** EXERCISE DESCRIPTION **
Can you reproduce, word for word, the entries from the line with "Describe the element at coordinates (340, 239)" through the line with "center [732, 394].", leaving out the pictures?

** DATASET EXTRACT **
━━━━━━━━

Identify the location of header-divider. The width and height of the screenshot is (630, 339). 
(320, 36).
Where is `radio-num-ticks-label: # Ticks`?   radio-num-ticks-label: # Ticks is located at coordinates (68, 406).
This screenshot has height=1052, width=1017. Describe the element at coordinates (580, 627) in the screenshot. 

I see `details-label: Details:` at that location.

━━━━━━━━

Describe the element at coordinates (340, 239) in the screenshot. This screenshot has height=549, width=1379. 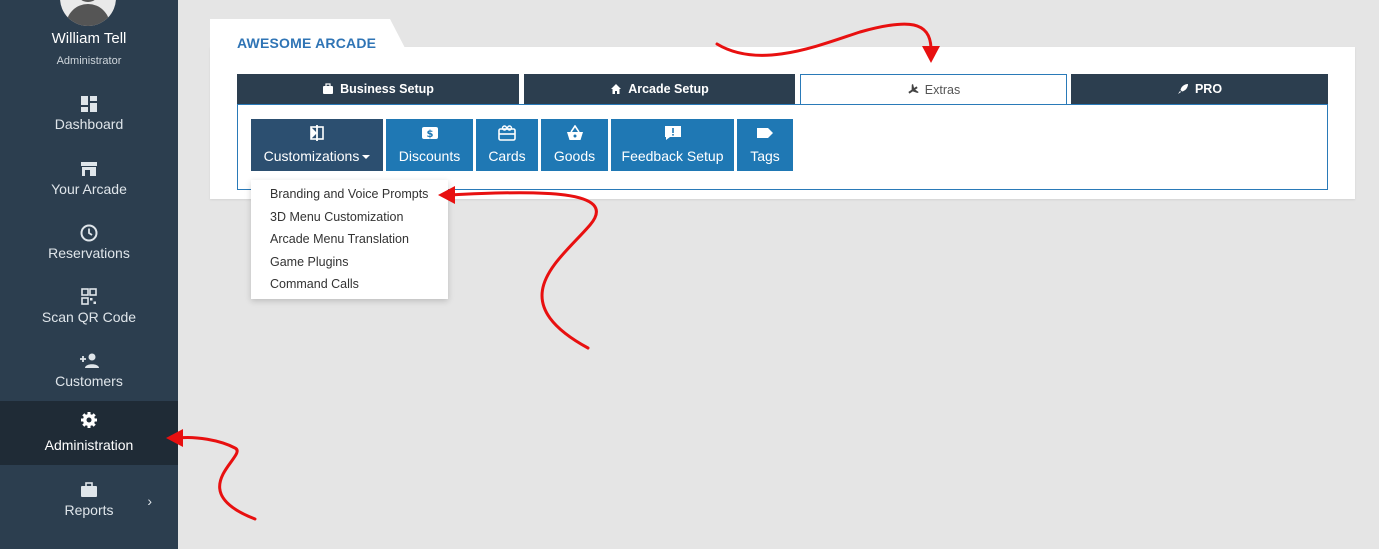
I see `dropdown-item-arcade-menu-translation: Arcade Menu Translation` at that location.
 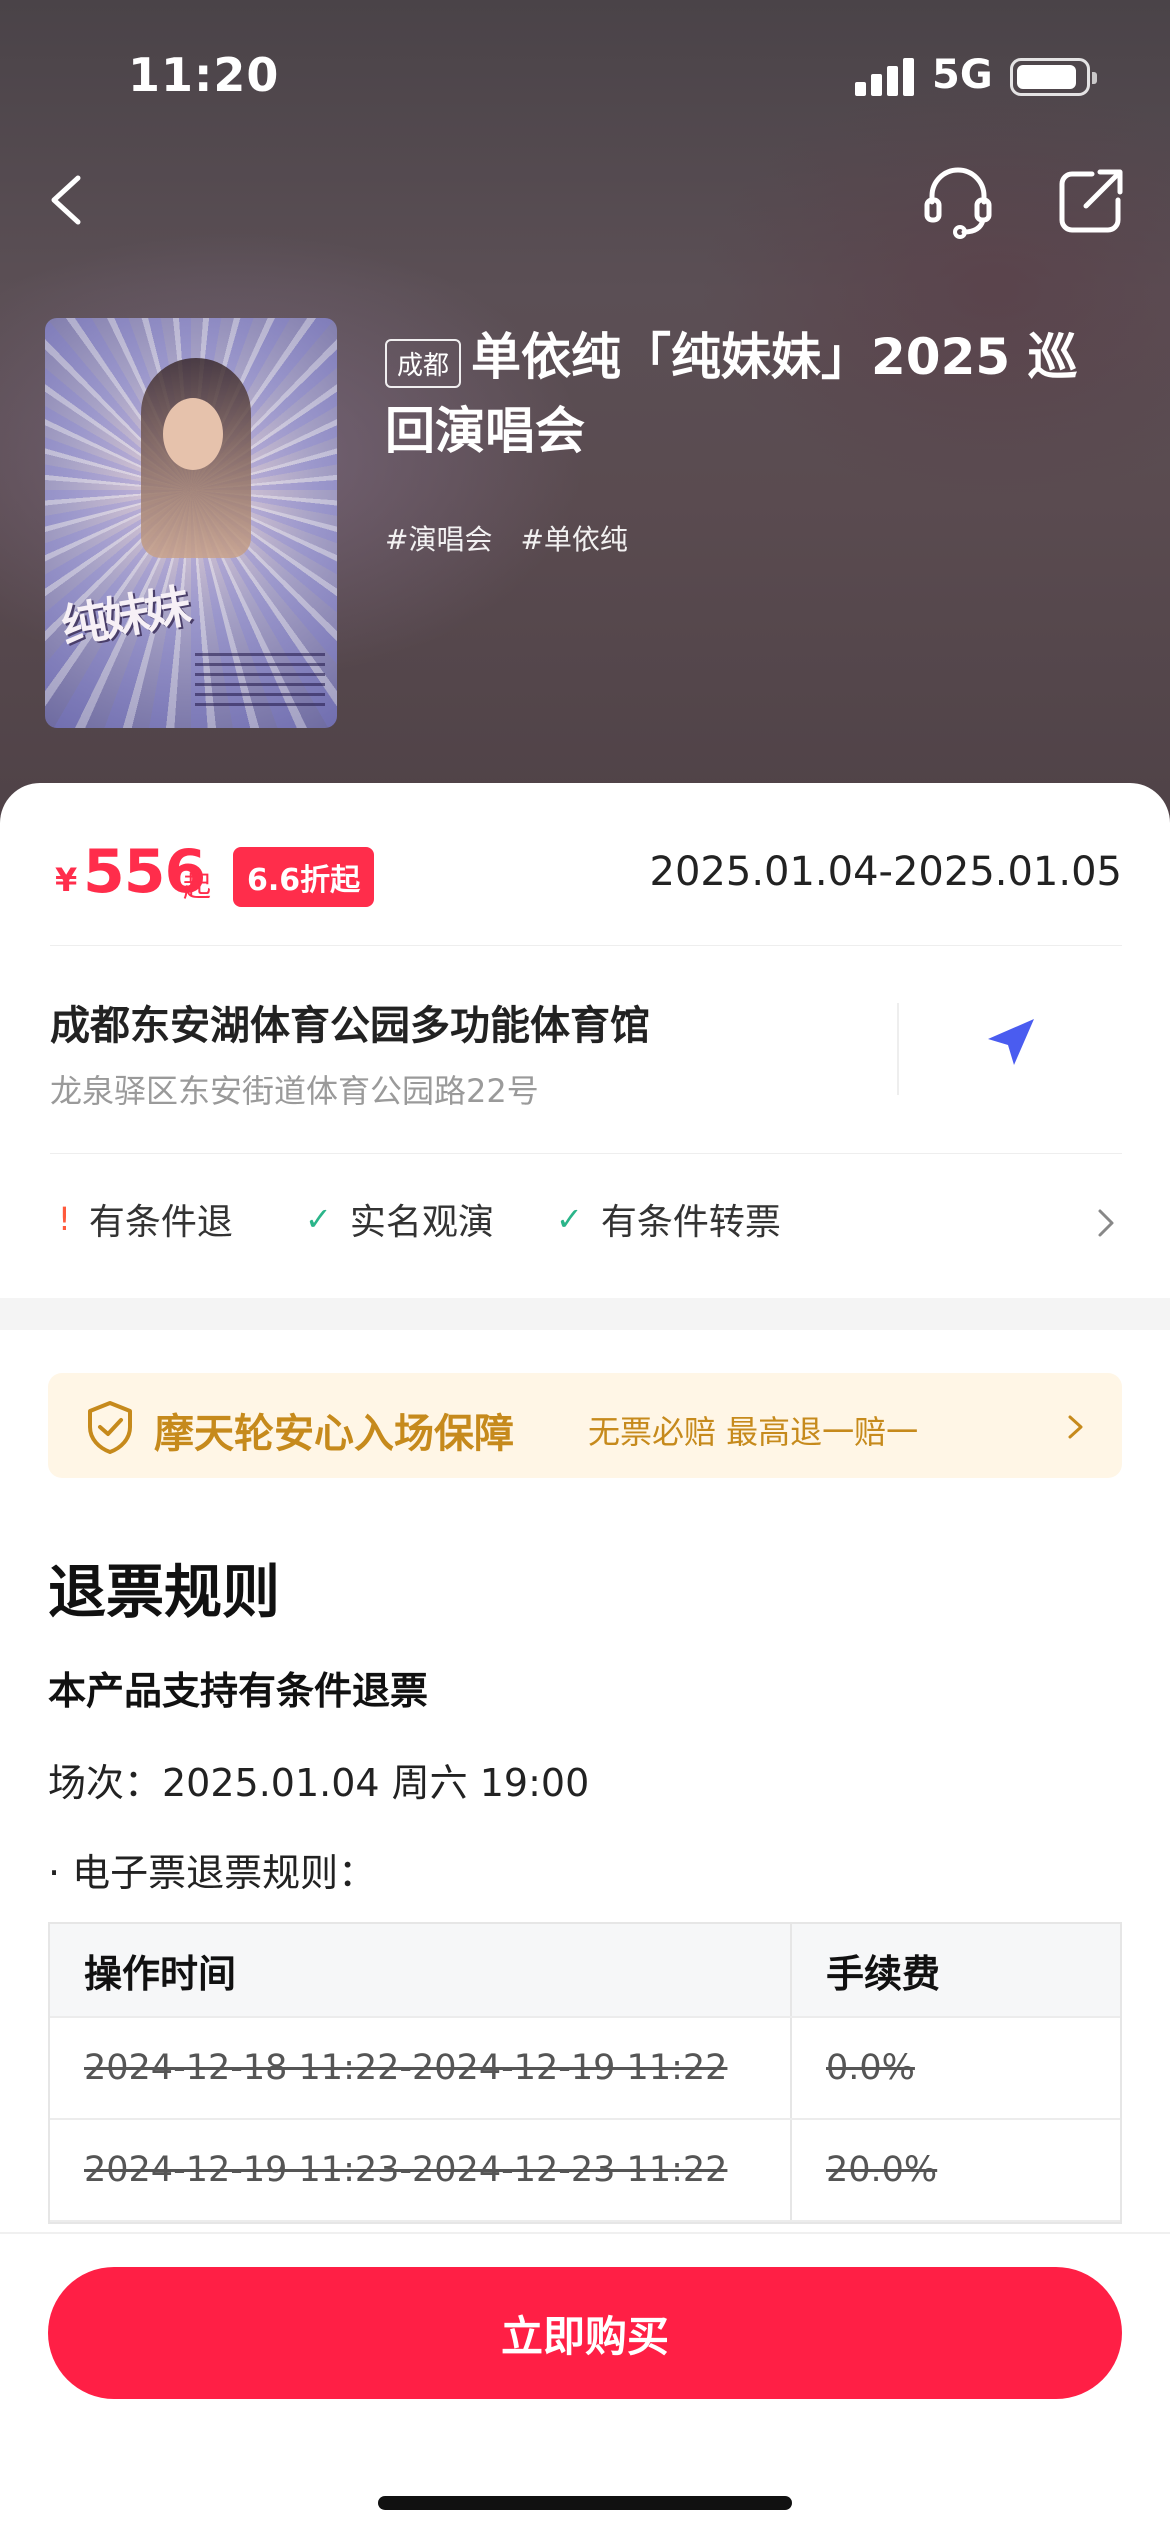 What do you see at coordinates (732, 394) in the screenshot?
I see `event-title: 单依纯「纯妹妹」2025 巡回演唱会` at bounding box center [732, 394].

━━━━━━━━

** COMPLETED EXERCISE **
Describe the element at coordinates (340, 239) in the screenshot. This screenshot has height=549, width=1379. 
I see `dropdown-item-arcade-menu-translation: Arcade Menu Translation` at that location.
  What do you see at coordinates (732, 394) in the screenshot?
I see `event-title: 单依纯「纯妹妹」2025 巡回演唱会` at bounding box center [732, 394].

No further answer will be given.